La sezione Appellations Suisse è dedicata ai film di produzione svizzera meritevoli di riguardo. Quest’opera dimostra quanto sia prolifica e di altissimo livello la produzione documentaristica di questo paese. Il film racconta i viaggi spaziali di ricconi in grado di realizzare un sogno interdetto a molti: un viaggio nello spazio. Attraverso la storia di alcune di queste persone il documentario affronta due risvolti inaspettati: la decadenza della potenza russa che tanto aveva investito nei viaggi spaziali per piattaforme e basi terrestri ormai in totale decadenza, e il fenomeno di “oggetti che piovono dal cielo” nella steppa kazaka raccolti da improbabili avventurieri o dai pastori e dai contadini locali. Quest’ultimo aspetto costituisce forse la parte più straniante e contraddittoria del sogno umano di varcare i confini del proprio mondo. Mentre i turisti spaziali si godono la crociera intergalattica assistiamo al rocambolesco recupero con muli o sgangherati camion di pezzi di razzi sganciati dalle navette spaziali e letteralmente caduti dal cielo. In un paesaggio che in entrambi i casi lascia col fiato sospeso.

Miramare

Regia: Micaela Mueller

Croazia/Svizzera/2009

Appellations Suisse

Il racconto dei giorni di mare di una famiglia sul Mediterraneo con tutte le contraddizioni che porta una terra di confine. Mentre i villeggianti si riposano gli imigrati lottano per sopravvivere, due  bambini vanno in esplorazione fuori dal campeggio. La tecnica di animazione usata da Micaela Mueller (anche regista e sceneggiatrice) si avvale di un tocco delicato che gioca sul fluire delle pennellate sulle cui note scorrono il tempo egli eventi concatenati tra loro da un unico continuum. I colori tenui tratteggiano una realtà non sempre rosea nella quale tutti siamo mescolati proprio come una tavolozza di colori.

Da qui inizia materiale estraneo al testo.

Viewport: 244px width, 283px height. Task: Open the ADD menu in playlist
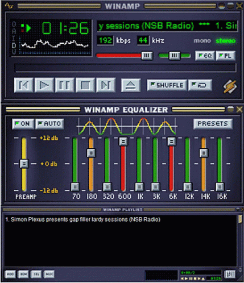click(10, 274)
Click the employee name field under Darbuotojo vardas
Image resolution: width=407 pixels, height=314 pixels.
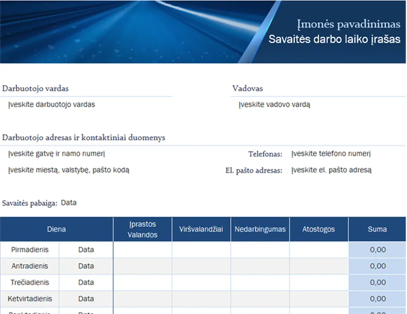pos(51,105)
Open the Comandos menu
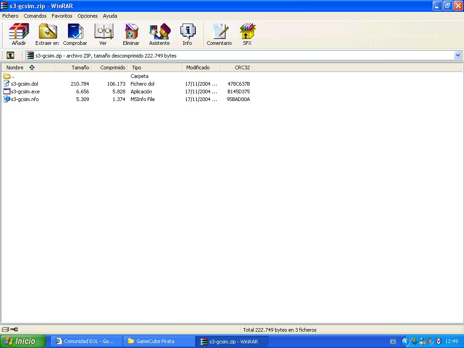This screenshot has height=348, width=464. pyautogui.click(x=35, y=16)
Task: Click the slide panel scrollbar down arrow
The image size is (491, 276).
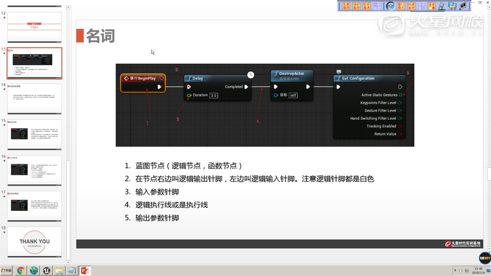Action: tap(68, 261)
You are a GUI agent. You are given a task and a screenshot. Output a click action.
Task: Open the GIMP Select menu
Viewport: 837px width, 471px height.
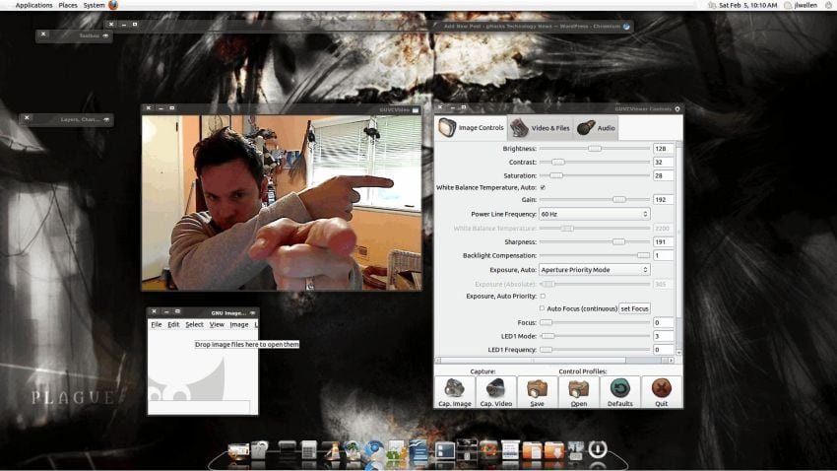point(194,325)
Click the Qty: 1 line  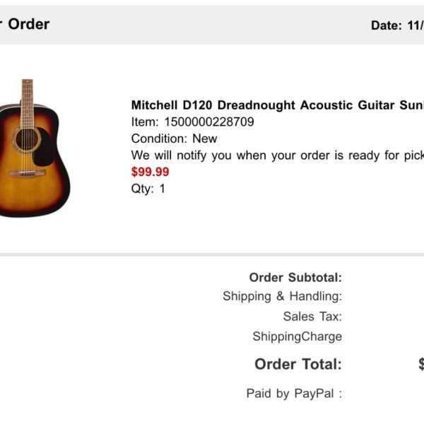pos(148,189)
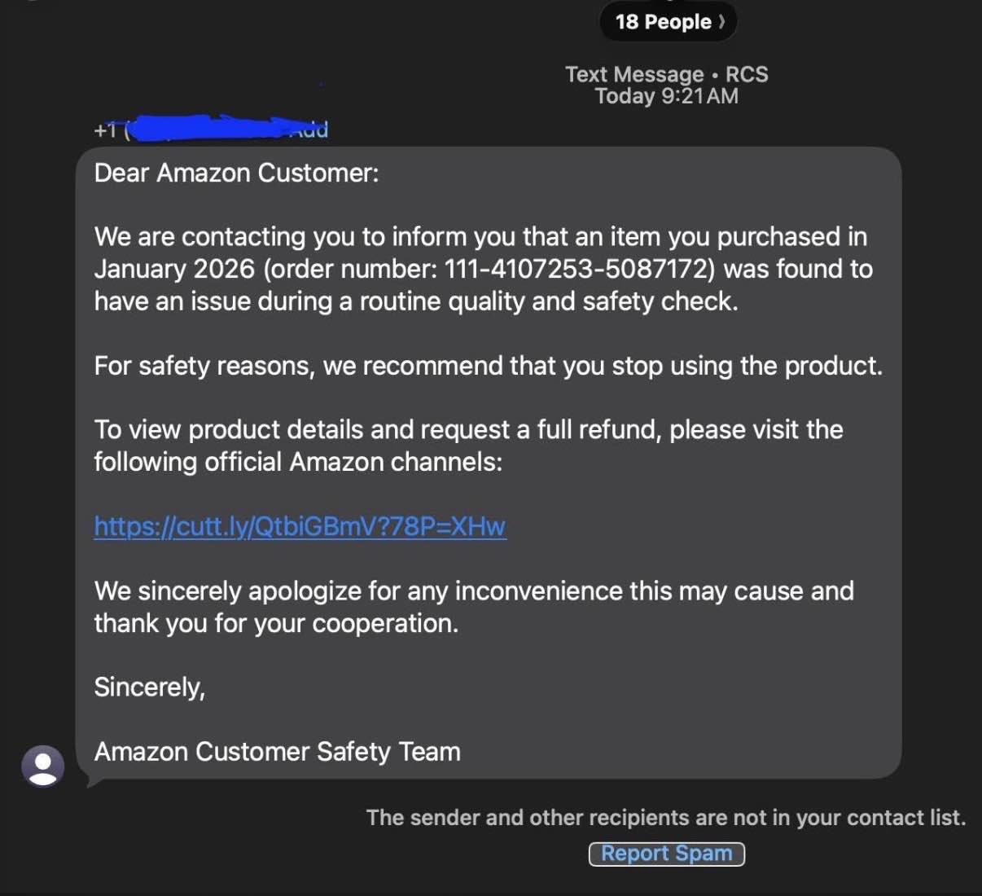982x896 pixels.
Task: Click the 'We sincerely apologize' paragraph
Action: 473,607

Un lavoro notevole per tecnica e spirito poetico che sta avendo ottimi riscontri e che negli ultimi due mesi è stato presentato in ben 14 festival.

Il nuovo sud dell’Italia

Regia: Pino Esposito

Svizzera/2010

Appellations Suisse 

Si tratta di un documentario che racconta come sia cambiato il sud dell’Italia negli aultimi anni a fronte di un fenomeno sempre crescente, quello dell’immigrazione. Attraverso le interviste alla popolazione locale, agli immigrati e ad alcuni responsabili di una cooperativa che si occupa di assistenza al lavoro per gli stranieri, il regista affronta un tema scottante per il nostro Paese che risulta in questo film decisamente spaccato in due tanto è netta la divisione tra nord e sud.  

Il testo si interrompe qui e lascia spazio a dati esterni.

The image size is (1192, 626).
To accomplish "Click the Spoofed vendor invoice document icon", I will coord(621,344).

Attraverso le parole degli intervistati è chiaro come, con la crescita esponenziale del fenomeno dell’immigrazione, la situazione sia precipitata fino ai casi drammatici ed estremi dei lavoratori africani di Rosarno feriti da colpi di pistola sparati senza alcun motivo e costretti a vivere in situazioni disumane per una “paga” di 25 euro al giorno. La responsabilità ricade su una classe politica e su una situazione sociale che non puà più vivere senza il lavoro di queste persone ma si trova incapace di gestire una situazione che rischia di degenerare in fenomeni di razzismo decisamente preoccupanti.

Operation Thunderbolt

Regia: Menahem Golan

Israele/1977

Premi Speciali: Menahem Golan

Il Festival offre un omaggio a Menahem Golan regista e produttore israeliano che si presenta sul palco per ritirare il premio come un arzillo ottantunenne con alle spalle una corposa quanto caleidoscopica lista di film prodotti soprattutto dalla sua sotrica casa di produzione, la Cannaon Films all’apice del successo con il film Over The Top con Sylvester Stallone.

Nel 1976 un gruppo di terroristi arabi e tedeschi dirottano un volo Atene_Parigi alla volta di Tel Aviv. Lo scopo è barattare i passegeri ebrei in cambio di terroristi detenuti in carceri israeliane. Il protagonista è Klaus Kinski nelle vesti del terrorista tedesco all’insegna di un film tutto anni 70: il linguaggio, la fotografia, la scenografia, i costumi, l’uso della musica da film d’azione americano. Un thriller politico assolutamente godibile dove ancora una volta l’organizzazione israeliana dimostra la propria impressionante efficienza.